Another aspect of the disclosure provides a method for providing wireless power from an optical charger. The method includes providing light to a chargeable device through an optical casing and an elastomer when the chargeable device is in contact with the elastomer. The optical casing is optically coupled to the elastomer. The light is sufficient to charge or power the chargeable device and spectrally matched to a bandgap of an optical receiver positioned on the chargeable device.

Another aspect of the disclosure provides an apparatus for wirelessly charging a chargeable device. The apparatus includes means for providing light to the chargeable device sufficient to charge or power the chargeable device. The light spectrally matched to a bandgap of an optical receiving means positioned on the chargeable device. The apparatus further includes means for coupling the providing means with the chargeable device.

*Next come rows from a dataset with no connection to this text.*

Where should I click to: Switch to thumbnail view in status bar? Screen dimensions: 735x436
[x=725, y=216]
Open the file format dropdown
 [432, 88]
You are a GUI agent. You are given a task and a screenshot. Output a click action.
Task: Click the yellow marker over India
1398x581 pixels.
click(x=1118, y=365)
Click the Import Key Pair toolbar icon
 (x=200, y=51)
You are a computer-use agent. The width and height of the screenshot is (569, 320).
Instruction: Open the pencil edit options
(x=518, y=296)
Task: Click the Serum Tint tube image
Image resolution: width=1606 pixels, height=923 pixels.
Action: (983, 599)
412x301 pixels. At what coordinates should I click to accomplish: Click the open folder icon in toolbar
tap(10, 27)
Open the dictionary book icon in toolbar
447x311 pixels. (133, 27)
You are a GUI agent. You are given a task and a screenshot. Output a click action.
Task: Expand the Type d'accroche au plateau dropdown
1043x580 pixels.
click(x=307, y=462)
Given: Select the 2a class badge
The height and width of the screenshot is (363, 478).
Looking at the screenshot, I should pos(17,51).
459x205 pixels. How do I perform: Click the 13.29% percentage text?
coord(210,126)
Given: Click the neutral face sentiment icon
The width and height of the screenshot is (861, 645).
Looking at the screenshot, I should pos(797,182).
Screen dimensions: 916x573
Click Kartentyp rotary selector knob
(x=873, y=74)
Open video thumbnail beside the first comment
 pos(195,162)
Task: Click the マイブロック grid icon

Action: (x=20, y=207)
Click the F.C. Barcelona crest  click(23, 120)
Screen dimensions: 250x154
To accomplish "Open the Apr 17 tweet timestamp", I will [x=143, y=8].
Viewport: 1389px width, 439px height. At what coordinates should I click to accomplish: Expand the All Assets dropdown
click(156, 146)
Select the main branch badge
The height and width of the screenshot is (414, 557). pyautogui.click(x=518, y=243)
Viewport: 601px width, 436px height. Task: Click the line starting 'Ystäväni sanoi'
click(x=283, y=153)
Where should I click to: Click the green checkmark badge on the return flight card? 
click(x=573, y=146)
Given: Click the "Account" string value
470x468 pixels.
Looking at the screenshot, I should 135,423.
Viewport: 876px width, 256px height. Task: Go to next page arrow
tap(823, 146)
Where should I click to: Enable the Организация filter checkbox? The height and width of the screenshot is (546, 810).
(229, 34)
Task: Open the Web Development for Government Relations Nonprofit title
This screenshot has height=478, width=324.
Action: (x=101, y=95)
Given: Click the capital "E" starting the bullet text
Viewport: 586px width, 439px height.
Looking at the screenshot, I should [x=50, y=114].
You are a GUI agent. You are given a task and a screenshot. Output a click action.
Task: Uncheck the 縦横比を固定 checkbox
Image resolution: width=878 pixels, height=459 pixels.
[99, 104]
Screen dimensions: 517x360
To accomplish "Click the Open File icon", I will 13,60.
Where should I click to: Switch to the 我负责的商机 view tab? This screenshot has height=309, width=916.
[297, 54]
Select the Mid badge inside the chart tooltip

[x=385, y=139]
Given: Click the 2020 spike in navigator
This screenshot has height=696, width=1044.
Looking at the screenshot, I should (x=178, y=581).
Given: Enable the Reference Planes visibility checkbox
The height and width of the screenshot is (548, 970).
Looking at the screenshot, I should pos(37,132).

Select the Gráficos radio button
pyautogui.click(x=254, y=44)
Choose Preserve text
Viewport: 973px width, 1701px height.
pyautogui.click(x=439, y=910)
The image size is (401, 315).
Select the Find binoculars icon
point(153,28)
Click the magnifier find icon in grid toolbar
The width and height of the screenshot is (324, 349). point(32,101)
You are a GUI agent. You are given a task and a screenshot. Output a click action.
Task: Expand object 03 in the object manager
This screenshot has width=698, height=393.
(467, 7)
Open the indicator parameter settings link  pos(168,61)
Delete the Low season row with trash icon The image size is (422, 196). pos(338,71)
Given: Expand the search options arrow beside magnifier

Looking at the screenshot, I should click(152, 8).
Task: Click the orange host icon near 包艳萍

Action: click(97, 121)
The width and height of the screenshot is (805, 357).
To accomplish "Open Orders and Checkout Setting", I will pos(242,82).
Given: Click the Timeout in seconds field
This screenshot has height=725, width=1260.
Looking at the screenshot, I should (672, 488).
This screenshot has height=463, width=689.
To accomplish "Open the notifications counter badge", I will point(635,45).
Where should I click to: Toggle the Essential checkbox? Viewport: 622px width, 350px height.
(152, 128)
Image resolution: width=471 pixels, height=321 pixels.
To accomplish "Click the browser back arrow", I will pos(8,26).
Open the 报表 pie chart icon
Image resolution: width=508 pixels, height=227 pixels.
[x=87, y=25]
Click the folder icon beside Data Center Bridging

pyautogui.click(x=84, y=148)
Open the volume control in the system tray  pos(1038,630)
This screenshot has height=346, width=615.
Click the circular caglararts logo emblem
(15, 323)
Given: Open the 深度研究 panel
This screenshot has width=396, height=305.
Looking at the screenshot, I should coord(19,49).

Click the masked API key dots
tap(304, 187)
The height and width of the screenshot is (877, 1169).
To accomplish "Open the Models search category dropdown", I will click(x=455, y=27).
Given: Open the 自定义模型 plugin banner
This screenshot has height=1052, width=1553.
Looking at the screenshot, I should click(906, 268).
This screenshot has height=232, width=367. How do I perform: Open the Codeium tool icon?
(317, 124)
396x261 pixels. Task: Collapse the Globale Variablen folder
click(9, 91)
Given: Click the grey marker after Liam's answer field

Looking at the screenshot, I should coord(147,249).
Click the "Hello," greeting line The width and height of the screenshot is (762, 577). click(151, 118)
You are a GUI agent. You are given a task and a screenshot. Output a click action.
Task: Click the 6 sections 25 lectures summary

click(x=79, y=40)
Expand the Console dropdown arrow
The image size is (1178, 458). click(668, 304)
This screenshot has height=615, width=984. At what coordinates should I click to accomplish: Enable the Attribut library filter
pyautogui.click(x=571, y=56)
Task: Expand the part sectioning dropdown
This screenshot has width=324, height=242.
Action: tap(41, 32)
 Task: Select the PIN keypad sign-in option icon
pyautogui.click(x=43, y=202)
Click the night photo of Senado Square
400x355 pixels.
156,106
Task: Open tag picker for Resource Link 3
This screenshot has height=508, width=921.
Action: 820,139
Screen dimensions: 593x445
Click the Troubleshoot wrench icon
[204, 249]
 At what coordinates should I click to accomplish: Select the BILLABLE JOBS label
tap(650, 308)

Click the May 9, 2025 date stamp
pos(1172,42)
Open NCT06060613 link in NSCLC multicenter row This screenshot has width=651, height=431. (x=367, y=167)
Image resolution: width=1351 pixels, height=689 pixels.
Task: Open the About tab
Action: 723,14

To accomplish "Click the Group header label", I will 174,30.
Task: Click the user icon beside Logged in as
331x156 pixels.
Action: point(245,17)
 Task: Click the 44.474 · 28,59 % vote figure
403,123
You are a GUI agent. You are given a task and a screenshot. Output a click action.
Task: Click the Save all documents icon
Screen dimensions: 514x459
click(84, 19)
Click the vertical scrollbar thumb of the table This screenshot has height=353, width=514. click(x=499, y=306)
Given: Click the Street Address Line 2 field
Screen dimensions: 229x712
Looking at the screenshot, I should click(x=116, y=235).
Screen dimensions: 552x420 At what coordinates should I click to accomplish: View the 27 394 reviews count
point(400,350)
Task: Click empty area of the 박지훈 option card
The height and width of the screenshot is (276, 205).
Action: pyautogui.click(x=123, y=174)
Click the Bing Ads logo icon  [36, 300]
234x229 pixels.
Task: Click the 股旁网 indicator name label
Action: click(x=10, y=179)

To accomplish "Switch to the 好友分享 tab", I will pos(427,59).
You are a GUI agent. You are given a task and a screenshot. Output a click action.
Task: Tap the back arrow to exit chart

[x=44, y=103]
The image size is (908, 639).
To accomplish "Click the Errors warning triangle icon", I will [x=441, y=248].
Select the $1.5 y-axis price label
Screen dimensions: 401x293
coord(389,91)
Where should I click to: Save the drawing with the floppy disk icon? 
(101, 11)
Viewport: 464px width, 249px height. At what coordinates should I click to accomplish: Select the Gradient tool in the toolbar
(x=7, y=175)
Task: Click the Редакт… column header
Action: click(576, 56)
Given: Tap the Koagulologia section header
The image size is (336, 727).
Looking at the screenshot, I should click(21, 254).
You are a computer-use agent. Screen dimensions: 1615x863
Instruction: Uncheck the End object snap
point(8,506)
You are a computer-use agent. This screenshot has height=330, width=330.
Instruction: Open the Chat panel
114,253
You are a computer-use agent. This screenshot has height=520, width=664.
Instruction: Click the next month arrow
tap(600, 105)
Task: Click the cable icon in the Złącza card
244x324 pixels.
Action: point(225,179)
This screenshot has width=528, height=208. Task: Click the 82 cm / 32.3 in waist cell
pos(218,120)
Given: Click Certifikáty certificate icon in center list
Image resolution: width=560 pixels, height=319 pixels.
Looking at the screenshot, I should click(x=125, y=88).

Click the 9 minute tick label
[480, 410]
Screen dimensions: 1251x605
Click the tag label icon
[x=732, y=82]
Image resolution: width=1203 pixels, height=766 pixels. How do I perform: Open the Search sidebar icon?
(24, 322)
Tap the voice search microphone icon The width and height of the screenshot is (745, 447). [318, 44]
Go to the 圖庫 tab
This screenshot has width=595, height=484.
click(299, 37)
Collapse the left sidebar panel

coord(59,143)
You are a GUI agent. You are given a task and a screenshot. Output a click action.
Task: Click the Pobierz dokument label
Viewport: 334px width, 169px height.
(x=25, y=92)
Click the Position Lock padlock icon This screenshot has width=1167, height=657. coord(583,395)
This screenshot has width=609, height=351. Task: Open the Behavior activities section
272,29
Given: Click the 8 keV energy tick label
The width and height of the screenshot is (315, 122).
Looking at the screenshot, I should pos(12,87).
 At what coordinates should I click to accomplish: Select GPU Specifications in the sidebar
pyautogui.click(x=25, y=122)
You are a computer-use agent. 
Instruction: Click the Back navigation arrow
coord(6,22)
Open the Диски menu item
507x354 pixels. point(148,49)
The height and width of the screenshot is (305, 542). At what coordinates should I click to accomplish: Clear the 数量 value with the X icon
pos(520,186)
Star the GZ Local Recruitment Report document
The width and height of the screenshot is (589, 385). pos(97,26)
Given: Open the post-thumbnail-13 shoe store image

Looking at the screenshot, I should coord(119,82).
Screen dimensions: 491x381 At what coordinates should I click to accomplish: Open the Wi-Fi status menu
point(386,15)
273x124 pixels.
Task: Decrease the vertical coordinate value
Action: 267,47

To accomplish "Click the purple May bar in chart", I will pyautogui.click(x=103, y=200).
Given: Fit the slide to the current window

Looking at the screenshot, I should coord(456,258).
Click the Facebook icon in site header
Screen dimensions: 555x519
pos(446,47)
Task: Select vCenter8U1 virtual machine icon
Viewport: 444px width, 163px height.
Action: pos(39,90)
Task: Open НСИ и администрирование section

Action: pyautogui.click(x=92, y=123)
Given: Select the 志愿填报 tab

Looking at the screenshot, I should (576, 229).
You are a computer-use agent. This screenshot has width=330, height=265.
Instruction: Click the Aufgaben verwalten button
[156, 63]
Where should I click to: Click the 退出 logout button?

Another aspect of the disclosure provides an apparatus for receiving wireless power. The apparatus includes a photovoltaic cell configured to receive light from an optical charger, the light spectrally matched to a bandgap of the photovoltaic cell. The apparatus further includes an optical filter coupled to the photovoltaic cell configured to filter wavelengths in a visible spectrum.

Another aspect of the disclosure provides a method for receiving wireless power from an optical charger. The method includes receiving light from the optical charger, the light spectrally matched to a bandgap of an optical receiver. The method further includes filtering wavelengths of the light in a visible spectrum.

Another aspect of the disclosure provides an apparatus for receiving wireless power. The apparatus includes means for receiving light from an optical charger, the light spectrally matched to a bandgap of the receiving means. The apparatus further includes means for filtering wavelengths of the light in a visible spectrum.

BRIEF DESCRIPTION OF THE DRAWINGS

FIG. 1 is a functional block diagram of an exemplary wireless power transfer system, in accordance with exemplary embodiments described herein.

FIG. 2A is an illustration of an exemplary wireless power receiver.

FIG. 2B is a diagram of an exemplary wireless power transfer system, in accordance with exemplary embodiments described herein.

FIG. 2C is a diagram of an exemplary wireless power transfer system, in accordance with exemplary embodiments described herein.

FIG. 2D is a chart illustrating an exemplary optical charger efficiency.

FIG. 3A is a top view diagram of an exemplary wireless power transfer system, in accordance with exemplary embodiments described herein.

FIG. 3B is a side view diagram of an exemplary wireless power transfer system, in accordance with exemplary embodiments described herein.

FIG. 4 is a side view diagram of an exemplary wireless power transfer system, in accordance with exemplary embodiments described herein.

FIG. 5 is a cross-sectional view diagram of an exemplary wireless power transfer system, in accordance with exemplary embodiments described herein.

FIG. 6 is a diagram of an exemplary wireless power transfer system, in accordance with exemplary embodiments described herein.

FIG. 7 is a diagram of an exemplary wireless power transfer system, in accordance with exemplary embodiments described herein.

FIG. 8 is a diagram of an exemplary wireless power transfer system, in accordance with exemplary embodiments described herein.

FIG. 9 is a series of charts of exemplary optical charging curves for charging the battery using a gallium arsenide (GaAs) photovoltaic cell.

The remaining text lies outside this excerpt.